Mindboggling morphometry of human brains
Mindboggle (http://mindboggle.info) is an open source brain morphometry platform that takes in preprocessed T1-weighted MRI data and outputs volume, surface, and tabular data containing label, feature, and shape information for further analysis. In this article, we document the software and demonstrate its use in studies of shape variation in healthy and diseased humans. The number of different shape measures and the size of the populations make this the largest and most detailed shape analysis of human brains ever conducted. Brain image morphometry shows great potential for providing much-needed biological markers for diagnosing, tracking, and predicting progression of mental health disorders. Very few software algorithms provide more than measures of volume and cortical thickness, while more subtle shape measures may provide more sensitive and specific biomarkers.
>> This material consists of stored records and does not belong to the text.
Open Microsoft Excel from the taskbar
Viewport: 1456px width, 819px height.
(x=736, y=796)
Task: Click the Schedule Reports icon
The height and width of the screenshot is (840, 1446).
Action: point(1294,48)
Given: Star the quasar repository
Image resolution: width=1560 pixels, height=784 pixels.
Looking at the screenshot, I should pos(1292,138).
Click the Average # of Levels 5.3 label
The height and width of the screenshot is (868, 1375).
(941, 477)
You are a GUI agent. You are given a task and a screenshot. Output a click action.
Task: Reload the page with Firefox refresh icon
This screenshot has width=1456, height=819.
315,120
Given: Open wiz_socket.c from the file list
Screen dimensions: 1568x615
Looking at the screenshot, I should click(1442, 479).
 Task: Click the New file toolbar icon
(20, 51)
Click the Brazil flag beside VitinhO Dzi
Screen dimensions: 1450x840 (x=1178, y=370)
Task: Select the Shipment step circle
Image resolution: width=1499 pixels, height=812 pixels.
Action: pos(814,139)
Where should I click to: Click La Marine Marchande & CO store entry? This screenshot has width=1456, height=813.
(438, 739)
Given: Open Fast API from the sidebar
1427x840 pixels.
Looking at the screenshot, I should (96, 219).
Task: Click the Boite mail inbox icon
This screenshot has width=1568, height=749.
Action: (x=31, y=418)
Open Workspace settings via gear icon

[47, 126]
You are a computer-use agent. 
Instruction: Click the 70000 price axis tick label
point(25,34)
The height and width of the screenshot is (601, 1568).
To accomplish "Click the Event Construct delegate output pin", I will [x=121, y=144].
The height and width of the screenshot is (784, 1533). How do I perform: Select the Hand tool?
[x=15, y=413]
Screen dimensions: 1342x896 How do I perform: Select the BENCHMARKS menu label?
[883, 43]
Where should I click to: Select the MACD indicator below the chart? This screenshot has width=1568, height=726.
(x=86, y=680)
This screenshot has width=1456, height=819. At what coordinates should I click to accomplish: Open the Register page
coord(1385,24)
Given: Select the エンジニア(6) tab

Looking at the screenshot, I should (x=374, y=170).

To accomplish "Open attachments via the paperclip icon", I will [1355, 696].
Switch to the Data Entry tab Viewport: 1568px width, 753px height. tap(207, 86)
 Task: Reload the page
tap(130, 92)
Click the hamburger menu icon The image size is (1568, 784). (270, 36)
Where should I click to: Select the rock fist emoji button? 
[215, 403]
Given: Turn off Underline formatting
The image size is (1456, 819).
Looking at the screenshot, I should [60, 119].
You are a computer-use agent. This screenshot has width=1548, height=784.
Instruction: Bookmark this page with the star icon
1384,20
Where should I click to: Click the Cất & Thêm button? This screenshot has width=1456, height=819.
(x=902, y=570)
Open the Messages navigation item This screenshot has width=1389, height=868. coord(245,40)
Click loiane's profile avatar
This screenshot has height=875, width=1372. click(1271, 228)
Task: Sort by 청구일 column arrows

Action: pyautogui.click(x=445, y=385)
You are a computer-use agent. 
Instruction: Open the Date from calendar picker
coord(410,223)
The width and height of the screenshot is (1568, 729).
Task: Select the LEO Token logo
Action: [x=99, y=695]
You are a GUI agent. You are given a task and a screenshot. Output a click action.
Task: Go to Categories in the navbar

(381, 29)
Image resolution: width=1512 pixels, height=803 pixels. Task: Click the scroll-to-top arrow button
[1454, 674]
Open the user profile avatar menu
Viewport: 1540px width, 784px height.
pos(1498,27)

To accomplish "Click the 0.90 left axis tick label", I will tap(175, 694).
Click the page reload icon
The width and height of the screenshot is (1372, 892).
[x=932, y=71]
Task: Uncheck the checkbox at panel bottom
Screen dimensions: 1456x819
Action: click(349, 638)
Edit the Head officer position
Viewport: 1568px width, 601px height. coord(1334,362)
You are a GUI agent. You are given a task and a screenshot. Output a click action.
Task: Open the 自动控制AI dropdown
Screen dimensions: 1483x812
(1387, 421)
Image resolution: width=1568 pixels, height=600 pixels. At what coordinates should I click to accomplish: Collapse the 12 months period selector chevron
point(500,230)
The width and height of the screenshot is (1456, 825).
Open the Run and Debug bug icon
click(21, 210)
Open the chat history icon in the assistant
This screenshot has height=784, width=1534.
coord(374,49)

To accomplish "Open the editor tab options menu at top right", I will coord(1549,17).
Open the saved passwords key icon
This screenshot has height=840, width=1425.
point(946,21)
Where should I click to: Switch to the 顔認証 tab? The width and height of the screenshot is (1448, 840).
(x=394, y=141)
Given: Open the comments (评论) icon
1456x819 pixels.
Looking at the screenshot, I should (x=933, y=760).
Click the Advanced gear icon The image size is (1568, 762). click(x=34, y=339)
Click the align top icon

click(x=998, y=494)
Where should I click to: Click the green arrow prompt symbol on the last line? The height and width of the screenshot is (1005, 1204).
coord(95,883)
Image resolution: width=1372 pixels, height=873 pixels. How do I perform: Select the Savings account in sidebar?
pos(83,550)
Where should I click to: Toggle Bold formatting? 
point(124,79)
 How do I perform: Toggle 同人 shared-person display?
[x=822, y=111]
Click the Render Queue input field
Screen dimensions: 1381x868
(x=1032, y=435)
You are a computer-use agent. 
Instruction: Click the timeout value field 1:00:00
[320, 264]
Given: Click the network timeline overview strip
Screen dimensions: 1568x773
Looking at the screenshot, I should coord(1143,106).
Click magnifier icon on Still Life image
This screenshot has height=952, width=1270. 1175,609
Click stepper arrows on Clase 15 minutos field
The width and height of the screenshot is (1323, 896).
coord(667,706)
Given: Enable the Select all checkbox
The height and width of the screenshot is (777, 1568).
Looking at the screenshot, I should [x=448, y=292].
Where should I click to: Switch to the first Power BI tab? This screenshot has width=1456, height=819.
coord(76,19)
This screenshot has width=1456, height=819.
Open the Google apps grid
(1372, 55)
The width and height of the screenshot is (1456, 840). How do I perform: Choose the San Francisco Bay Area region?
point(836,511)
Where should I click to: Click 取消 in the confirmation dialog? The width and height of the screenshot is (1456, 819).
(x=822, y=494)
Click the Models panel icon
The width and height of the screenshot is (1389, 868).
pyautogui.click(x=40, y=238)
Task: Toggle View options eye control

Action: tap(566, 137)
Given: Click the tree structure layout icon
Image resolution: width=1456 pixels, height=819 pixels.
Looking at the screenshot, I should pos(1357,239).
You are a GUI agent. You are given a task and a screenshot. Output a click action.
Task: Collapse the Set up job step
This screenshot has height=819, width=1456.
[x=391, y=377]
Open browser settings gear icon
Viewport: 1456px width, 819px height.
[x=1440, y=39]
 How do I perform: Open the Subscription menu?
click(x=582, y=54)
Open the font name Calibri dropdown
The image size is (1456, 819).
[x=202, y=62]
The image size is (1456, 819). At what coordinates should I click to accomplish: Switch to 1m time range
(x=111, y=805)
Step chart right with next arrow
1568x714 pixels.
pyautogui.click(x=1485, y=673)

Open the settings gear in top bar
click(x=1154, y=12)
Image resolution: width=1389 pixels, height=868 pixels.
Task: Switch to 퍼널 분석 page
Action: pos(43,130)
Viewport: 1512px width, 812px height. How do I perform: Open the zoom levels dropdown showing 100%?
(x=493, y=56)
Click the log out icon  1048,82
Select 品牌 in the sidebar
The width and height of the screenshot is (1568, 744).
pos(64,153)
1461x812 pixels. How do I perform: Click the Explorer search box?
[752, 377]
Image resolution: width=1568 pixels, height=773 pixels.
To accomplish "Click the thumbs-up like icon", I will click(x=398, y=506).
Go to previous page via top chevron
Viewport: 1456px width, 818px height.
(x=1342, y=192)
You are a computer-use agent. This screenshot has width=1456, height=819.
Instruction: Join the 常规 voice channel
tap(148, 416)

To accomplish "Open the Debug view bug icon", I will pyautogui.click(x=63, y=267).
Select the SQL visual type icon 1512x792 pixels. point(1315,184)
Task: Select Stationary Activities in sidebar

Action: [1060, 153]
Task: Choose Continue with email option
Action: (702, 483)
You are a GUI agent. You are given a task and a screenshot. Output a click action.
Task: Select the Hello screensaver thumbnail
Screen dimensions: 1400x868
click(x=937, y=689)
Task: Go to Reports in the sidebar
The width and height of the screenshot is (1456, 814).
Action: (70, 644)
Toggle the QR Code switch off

Mindboggle computes a variety of (primarily surface-based) shapes: area, volume, thickness, curvature, depth, Laplace-Beltrami spectra, Zernike moments, etc. We evaluate Mindboggle's algorithms using the largest set of manually labeled, publicly available brain images in the world and compare them against state-of-the-art algorithms where they exist. All data, code, and results of these evaluations are publicly available.